▶ [Quoted passage]:
-- begin --

Syllabus

This web page will serve as the syllabus for the Spring 2021 version of STAT 432. Please read it carefully. You should become familiar with these policies. To do so, you will likely need to return to the syllabus several times throughout the semester. After the start of the semester, this document may continue to be updated. Any such changes will be announced.

Course Name and Number

  • Main: STAT 432 - Basics of Statistical Learning
  • Cross-list: ASRM 451 - Basics of Statistical Learning
  • Section: 1UG, 1GR

For simplicity, the course staff will exclusively refer to the course as STAT 432.

Location and Time

This Spring 2021 version of the course is online.

  • Location: Wherever you are!
  • Time: Mostly whenever you’d like!

Course Staff

Please refer to the course staff by their given names. For example, your instructor is named David. If you refer to the staff as “Professor” or “TA,” we might refer to you as “student,” which seems odd.

Instructor

Teaching Assistants

Course Content

Course Description

STAT 432 provides a broad overview of machine learning, through the eyes of a statistician. As a first course in machine learning, core ideas are stressed, and specific details are de-emphasized. After completing the course, students should be able to train and evaluate statistical models. While we will not discuss an exhaustive list of methods, given the framework developed throughout the course, students should feel comfortable exploring new methods and models on their own. Previous experience with R programming is necessary for success in the course as students will be tested on their ability to use the methods discussed through the use of a statistical computing environment.

-- end --

▶ [Collected data]:
-- begin --

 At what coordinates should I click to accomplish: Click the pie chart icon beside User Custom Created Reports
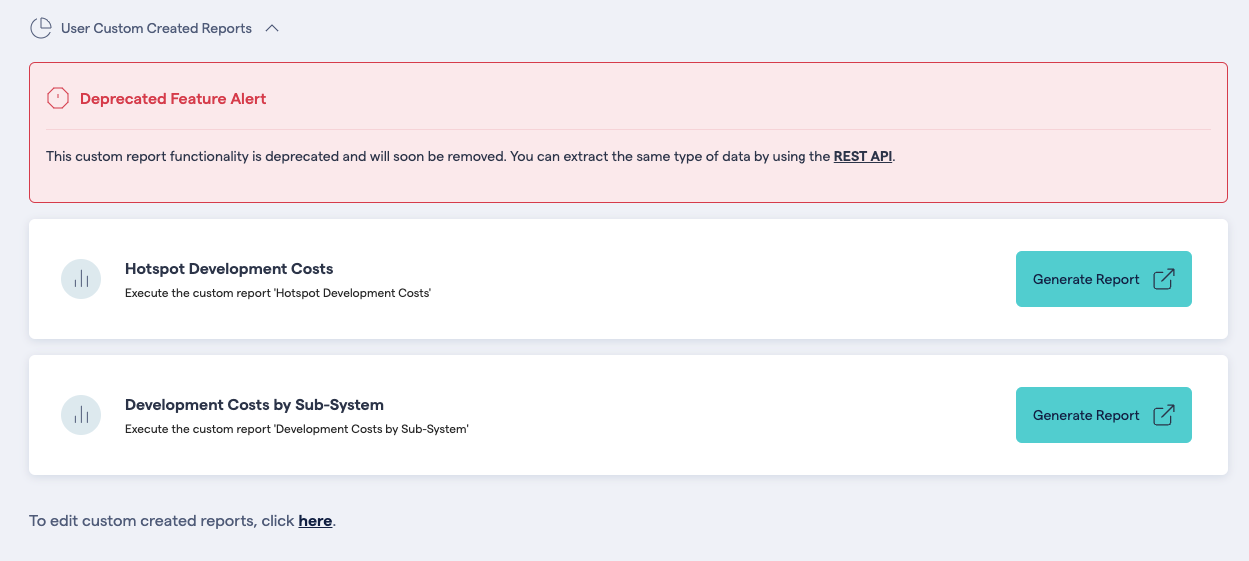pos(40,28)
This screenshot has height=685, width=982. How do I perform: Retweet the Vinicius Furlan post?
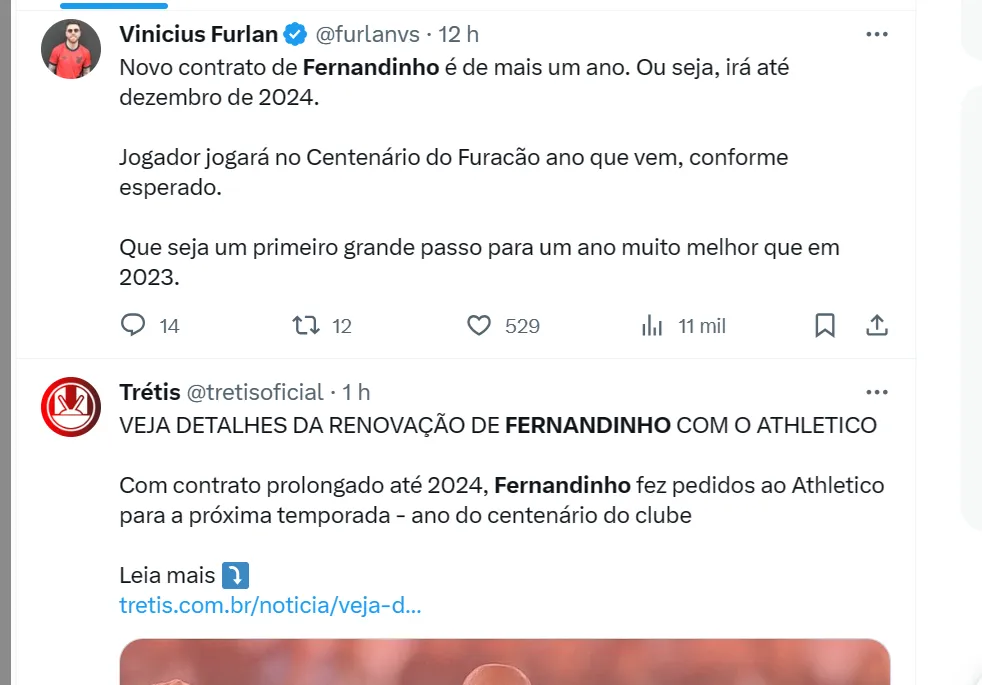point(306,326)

-- end --

▶ [Exercise tasks]:
**a.** In the STAT 432 syllabus, what is the cross-listed course number?
**b.** Write the next part of the STAT 432 syllabus, starting right after its course description paragraph.

▶ [Results for the exercise]:
**a.** ASRM 451

**b.**
Topics

Tentative subjects include:

  • Basics: Supervised and Unsupervised Learning, Parametric vs Non-Parametric Methods, Bias-Variance Trade-Off, Cross-Validation, Model Selection and Evaluation
  • Regression: Linear Regression, Trees, KNN, Penalized Regression
  • Classification: Logistic Regression, Trees, KNN, LDA, QDA, Naive Bayes
  • Modern Methods: Regularization (Ridge, Lasso, Elastic Net), Ensemble Learning (Bagging, Boosting, Random Forests)
  • Unsupervised: PCA, K-Means Clustering, Hierarchical Clustering, Mixture Models, EM Algorithm

Learning Objectives

After this course, students are expected to be able to …

  • identify supervised (regression and classification) and unsupervised (clustering) learning problems.
  • understand some fundamental theory behind statistical learning methods.
  • implement learning methods using a statistical computing environment.
  • formulate practical, real-world, problems as statistical learning problems.
  • evaluate effectiveness of learning methods when used as a tool for data analysis.

Note: These objectives are similar to the objectives for the Society of Actuaries Exam PA: Predictive Analytics. (See details in their linked syllabus.) While STAT 432 was not specifically designed to prepare students the the SOA Exam PA, the coverage may be sufficient to sit for the exam, although some additional exam-specific study may be required.

Textbooks

The main text for the course will be BSL. Within BSL, readings from ISL may be assigned. If BSL and ISL provide conflicting guidance, we will defer to BSL in this course. When reading ISL, you do not need to read the sections decided to R. We will follow the R conventions only from BSL.

Prerequisites

A course which covers linear regression that uses R, such as STAT 420 or STAT 425. Basic knowledge of probability and linear algebra is also assumed. A working knowledge of the material from the following three texts would also be sufficient.

Course Communication

We will use several forms of communication for this course. The website will be the one-stop-shop for all course information. Course announcements will be sent via email. Be sure you are regularly checking your @illinois.edu email account.

If you would like to communicate with the course staff, our preferred methods of communication, in order, are:

  1. Office Hours
  2. Piazza
  3. Email

Office Hours

For Spring 2021, all office hours will be held online via Zoom.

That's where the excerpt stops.